This one is walnut and maple with walnut oil for a finish. One process pic just for posterity's sake.

John K Jordan
09-29-2016, 10:32 PM
Well THAT's interesting! I'd be interested in how well it works. I may need to make one for My Lovely Bride. She likes to go to Italy and take cooking classes. She told me just now it is hard to cut out ravioli squares evenly by hand. I showed her your pictures and the first thing she asked was when I was going to make hers!

JKJ

brian zawatsky
09-29-2016, 11:08 PM
I can't take any credit for the design; my wife and I were in a Williams-Sonoma store a few months ago and I saw a similar one there. I took a few mental notes at the time, but I'm unsure of the working dimensions. Think I may have made the coves a bit too shallow (I like plump ravioli!), but that's why it's a practice run.
I've never made ravioli personally. My stepfather is Italian and a very good cook, and occasionally makes his own pasta. I thought it would make a nice Christmas present for the guy who doesn't need anything.
I'll let you know how it works out when I get a chance to test it.

daryl moses
09-30-2016, 8:12 AM
Wow Brian great work! I've turned some French rolling pins but now you have the wheels in my head spinning. Thanks for the inspiration!

Ronald Blue
09-30-2016, 8:33 AM
Looks pretty cool. Are you going to add typical rolling pin handles on the ends? They could be maple too. I like the contrast between the walnut and maple. Nice work!

brian zawatsky
10-01-2016, 11:20 AM
Thanks guys. I wasn't planning on adding handles to this one. Something to consider though.

Ron Stadler
10-01-2016, 8:37 PM
I've been doing a bit more spindle turning than usual lately. This is my first attempt at ravioli rolling pin. It's a bit rough as it's just a working prototype. I want to make sure it works as intended before getting into the bubinga or purple heart.
This one is walnut and maple with walnut oil for a finish. One process pic just for posterity's sake.

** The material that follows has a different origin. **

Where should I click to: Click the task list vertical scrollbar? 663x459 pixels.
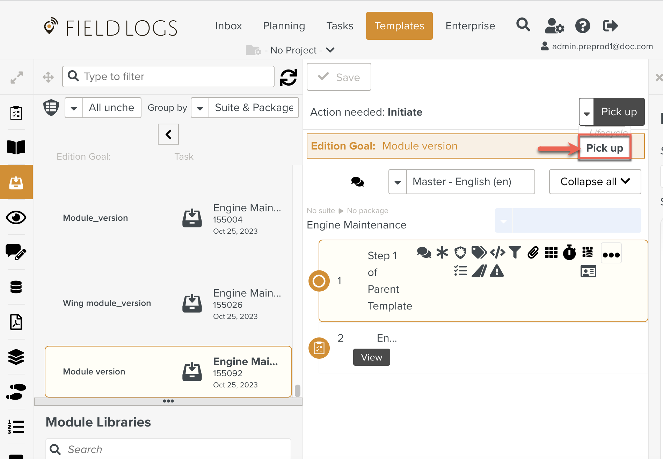click(297, 391)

Would love to see it in action after you have it perfected

brian zawatsky
10-02-2016, 9:22 AM
Would love to see it in action after you have it perfected

If I can find a couple extra hours this afternoon I'm going to give it a run. I'll keep you posted!

brian zawatsky
10-09-2016, 10:22 PM
Made some butternut squash ravioli in a roasted red pepper cream sauce today. Been a long time since I was able to spend a day in the kitchen and not be in a hurry. I forgot how much I enjoy it!

The prototype ravioli pin worked pretty well. Just need to make the dividing strips wider on the next one to provide more sealing area around each ravioli. Had to pinch a bunch closed.

Ron Stadler
10-10-2016, 12:12 AM
Great job, keep working on it , you'll get it perfected. So cool.